En un lugar de la Mancha, de cuyo nombre no quiso acordarse el manco inmortal, ha mucho tiempo que vivió un hidalgo de los de lanza en astillero. Cuyas andanzas por la febril imaginación de Miguel de Cervantes fueron, y siguen siendo, el mejor de los retratos de esta cosa llamada España, que cultiva la veneración por los perdedores y que encuentra cierto punto romántico en la derrota y la melancolía.
El quijote era un ser, en efecto, ridículo. Poseídas sus entendederas por las lecturas de novelas de caballería, creyó necesario llevar a la práctica las historias de nobleza, lucha por el desfavorecido y entrega hasta el final en virtud de hacer resplandecer unos valores.
Don Quijote, personaje ficticio pero más real de lo que creemos, no dudó en embutirse su ridícula figura entre latas y yelmos, para hacer justicia allá donde fuera preciso. El manchego más universal –si, más que Almodóvar y Andrés Iniesta- no dudaba en socorrer a una dama en apuros, a un trabajador oprimido o en luchar contra los molinos que se tornaban gigantes a la vista de su mente trastocada. O intentarlo.
El quijotismo nació con las páginas de Cervantes. Podríamos definirlo, sin andarnos mucho por las ramas, como el intentarlo aunque no demos ni una, como el ir a arreglar algo y hacer mayor el estropicio. En definitiva: en tener buenas intenciones pero, como dice el chiste del peor futbolista del mundo, meter un gol y fallarlo en la repetición.
En un lugar de Andalucía, llamado Marinaleda, hace sesenta años que nació otro hidalgo que creyó ser Quijote. Y quijotes son quienes crean ver en el a una reencarnación del caballero de la triste figura. Se llama Juan Manuel Sánchez Gordillo.

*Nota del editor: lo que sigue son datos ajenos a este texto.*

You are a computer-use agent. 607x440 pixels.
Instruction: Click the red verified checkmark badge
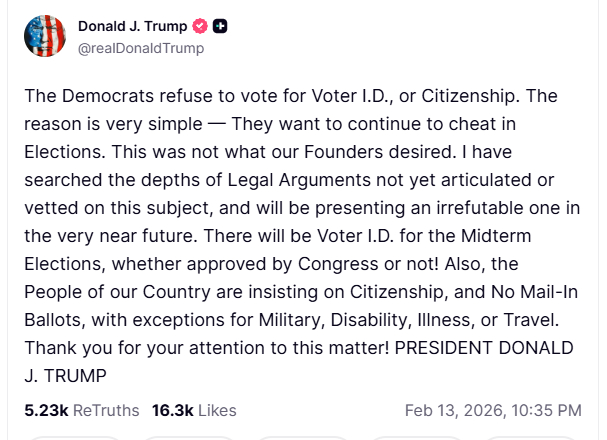200,26
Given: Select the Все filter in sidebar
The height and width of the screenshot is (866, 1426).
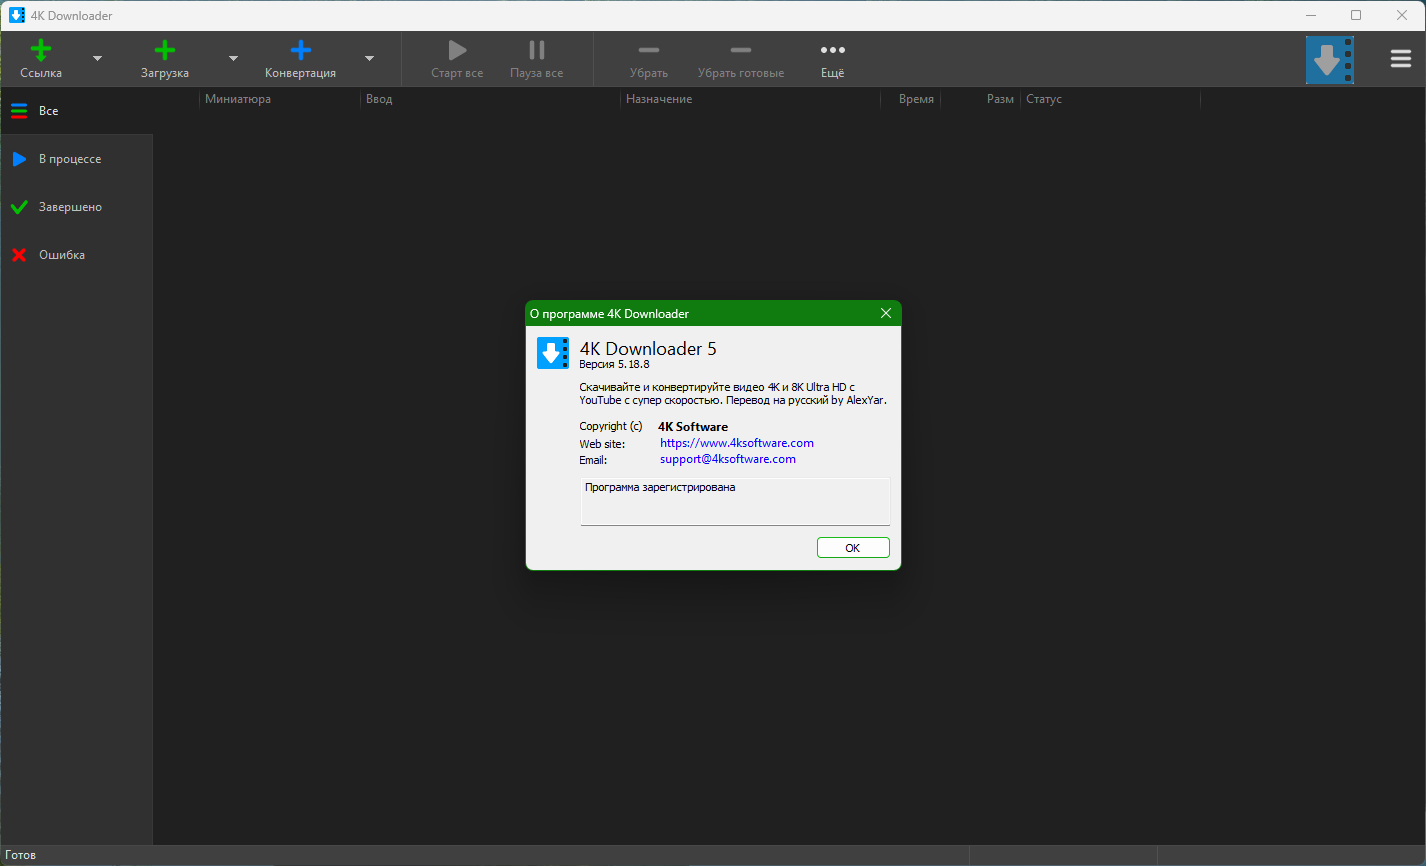Looking at the screenshot, I should coord(48,111).
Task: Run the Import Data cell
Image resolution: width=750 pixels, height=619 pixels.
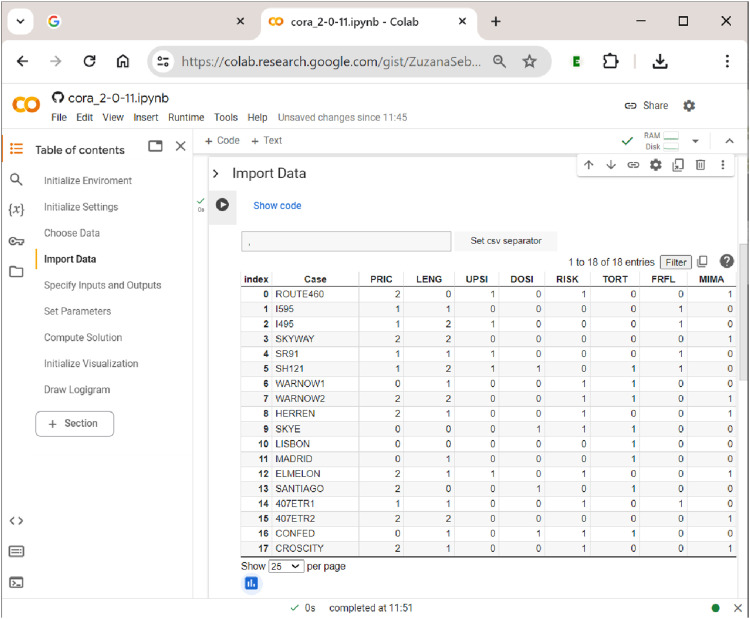Action: [x=222, y=205]
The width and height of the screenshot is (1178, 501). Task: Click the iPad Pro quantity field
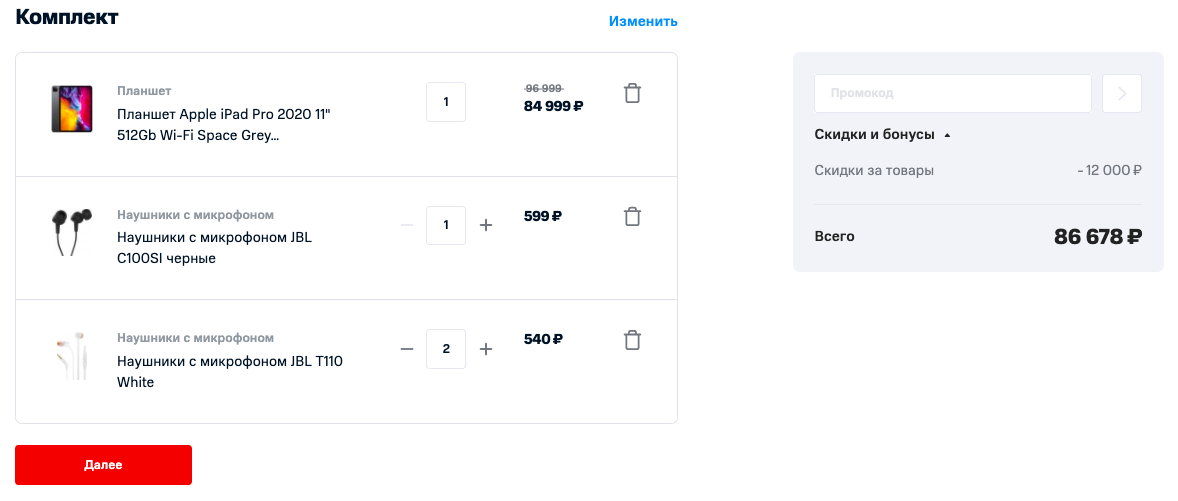pos(446,102)
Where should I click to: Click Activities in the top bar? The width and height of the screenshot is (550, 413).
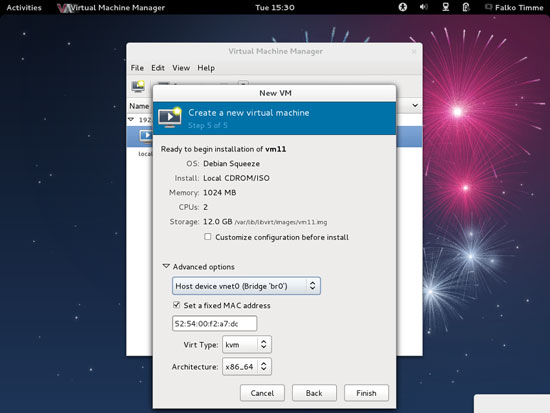click(x=24, y=7)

Afirma ser un defensor de los derechos de los oprimidos contra el más salvaje de los capitalismos. Sería hermoso creerlo, de no ser por sus patéticas invasiones de supermercados o fincas que son propiedad privada. Y la propiedad privada, se quiera o no, es una de las condiciones que diferencian a los países civilizados de la jungla.

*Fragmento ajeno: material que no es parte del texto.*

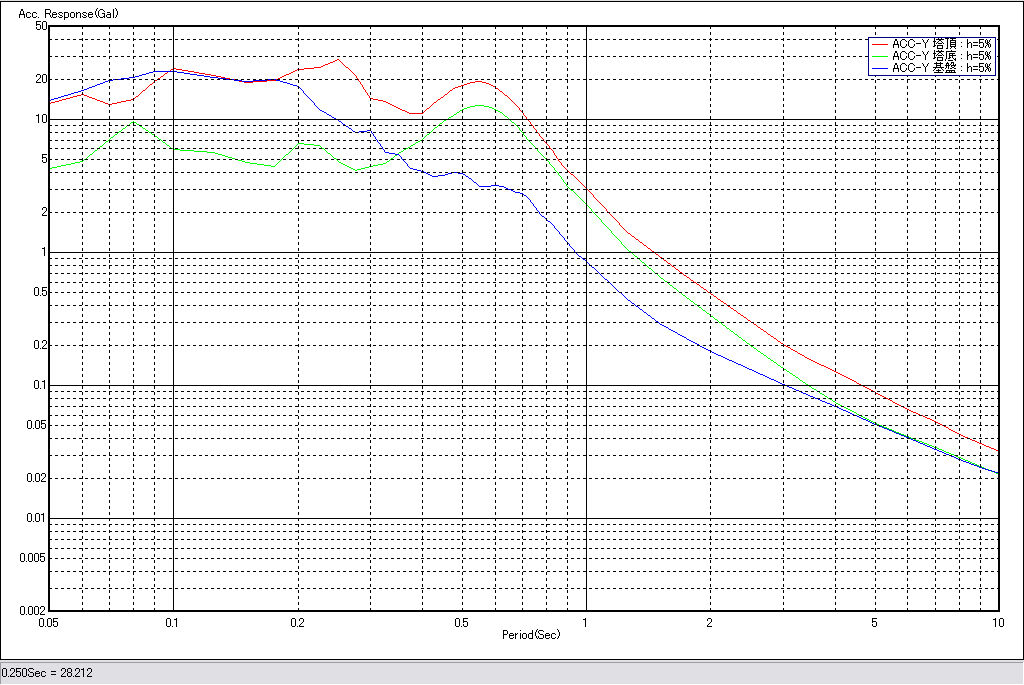Click the 0.1 tick label on the period axis
The width and height of the screenshot is (1024, 685).
point(173,623)
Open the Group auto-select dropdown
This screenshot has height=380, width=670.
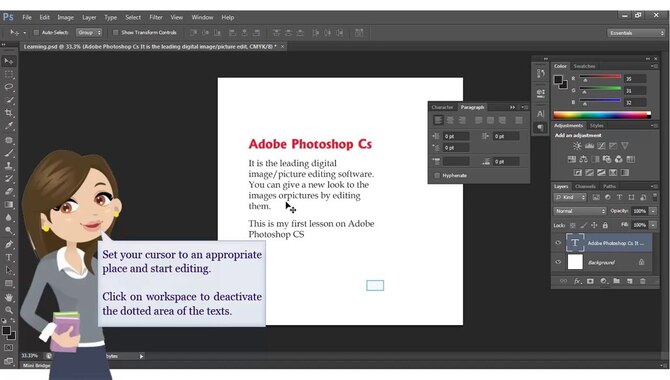[x=89, y=32]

En un lugar de Andalucía, llamado Marinaleda, un carnicero tuvo un día la necesidad de cambiar las cosas en su pueblo presentándose por un partido que no fuera el de Sánchez Gordillo. Aquel hombre recibió amenazas e insultos que le llevaron a desistir de su empeño.

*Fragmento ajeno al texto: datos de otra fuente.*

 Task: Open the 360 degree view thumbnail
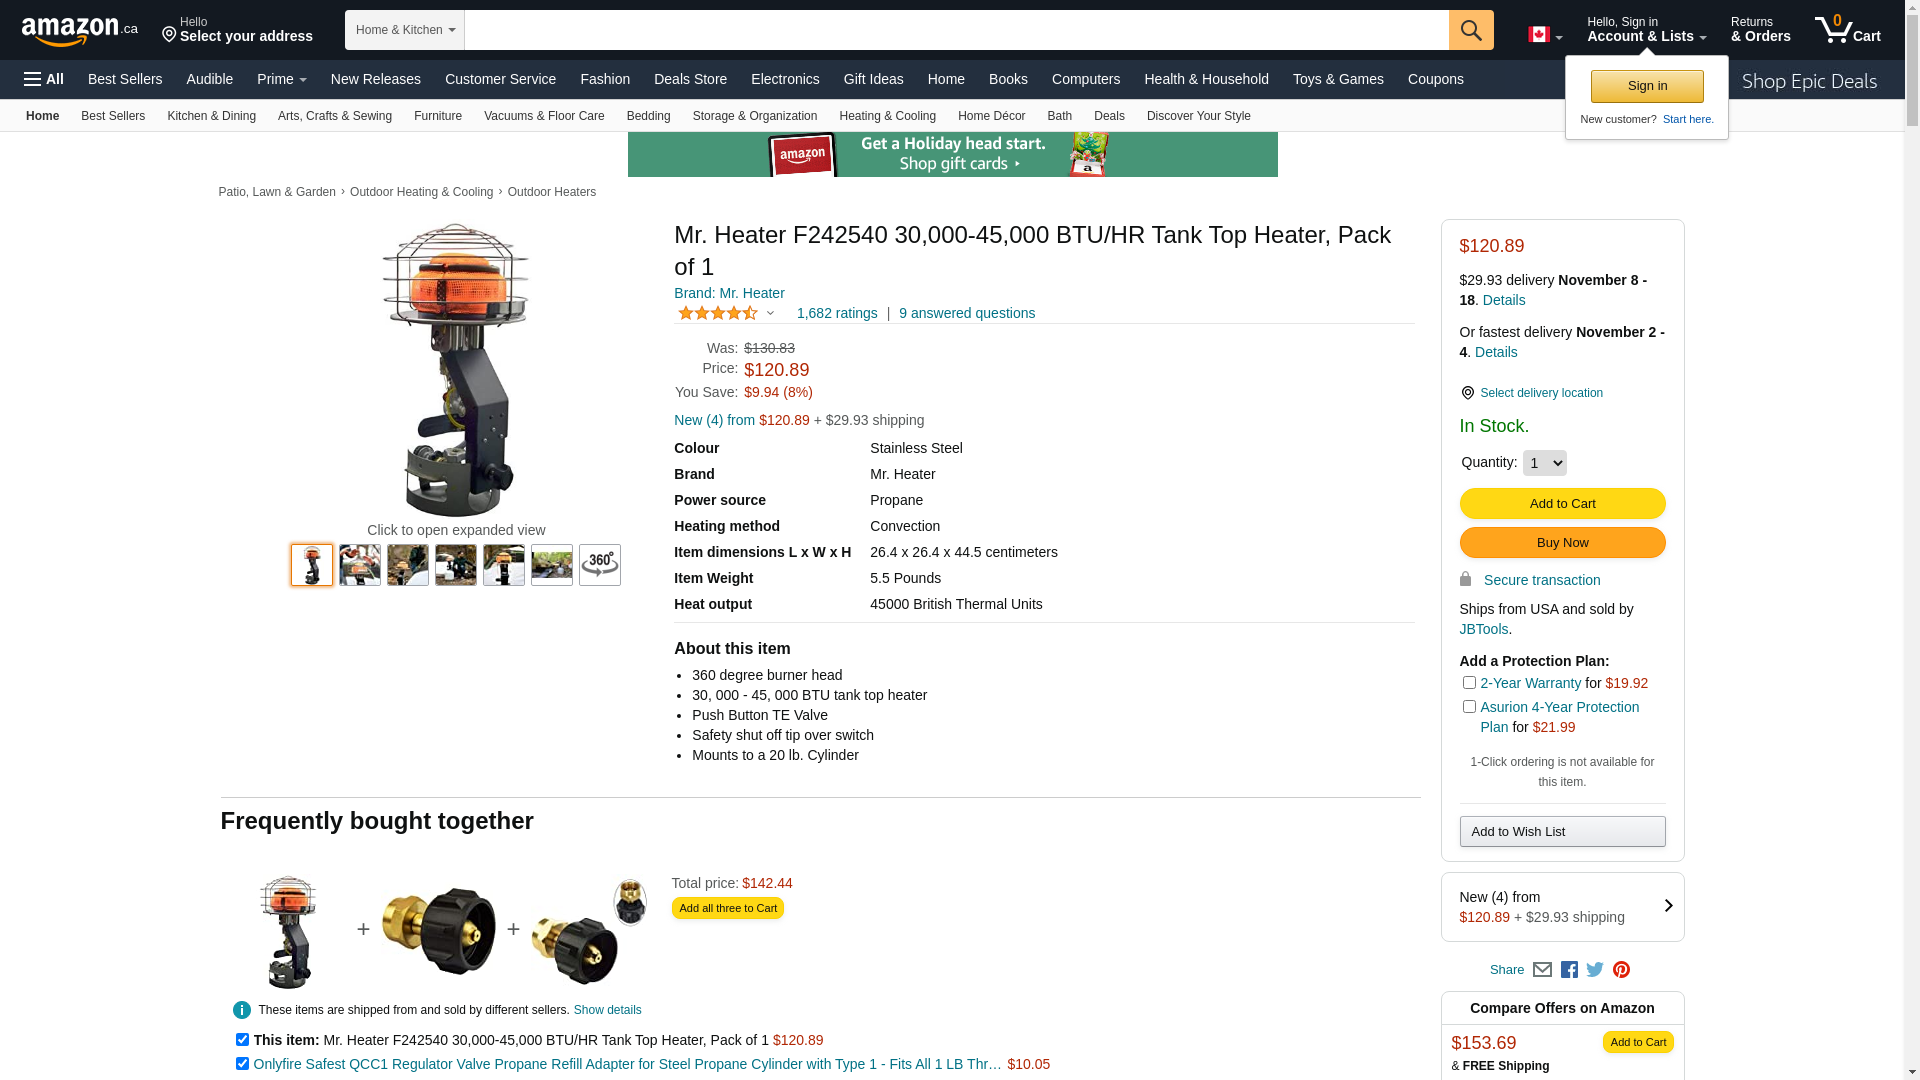[x=600, y=565]
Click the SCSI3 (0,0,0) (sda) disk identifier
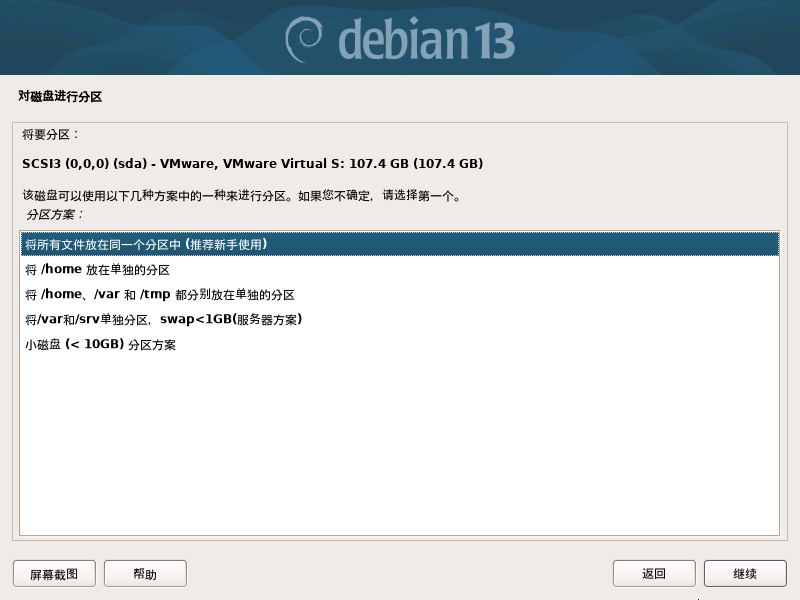Screen dimensions: 800x600 pyautogui.click(x=85, y=164)
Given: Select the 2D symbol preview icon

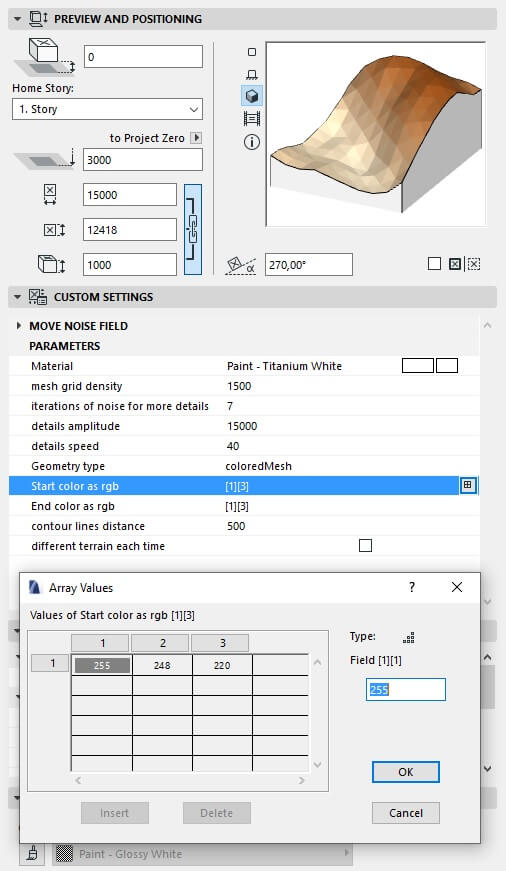Looking at the screenshot, I should click(252, 52).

Al Quijote manchego se le veía con ternura y piedad por parte de sus semejantes; al paso del de Marinaleda cierran los comercios y aplauden los amigos de ETA. El Quijote que luchaba contra los gigantes o cortejaba a Dulcinea del Toboso pasaba mil penurias por atender a un necesitado; el que predica pan, tierra y trabajo pierde un iphone de unos cuantos euros, y cobra casi seis mil a final de mes. El primero es un ejemplo ficticio, pero cercano y entrañable, de lo que podríamos entender como nobleza de espíritu. Al segundo, en la prensa internacional, lo comparan con el primero. No tienen ni idea. Cervantes se mofó de España con un personaje inventado, que merece por ser parte de nuestra carta de presentación ante el mundo, admiración y respeto. El mismo al que se le falta cuando se le compara con el cuatrero de la Estepa. Y por cierto, que hay para todos: no son gigantes y si aspas del mismo molino. Son banqueros, fondos de inversión y concejalitos de pueblo ávidos de fama y portadas.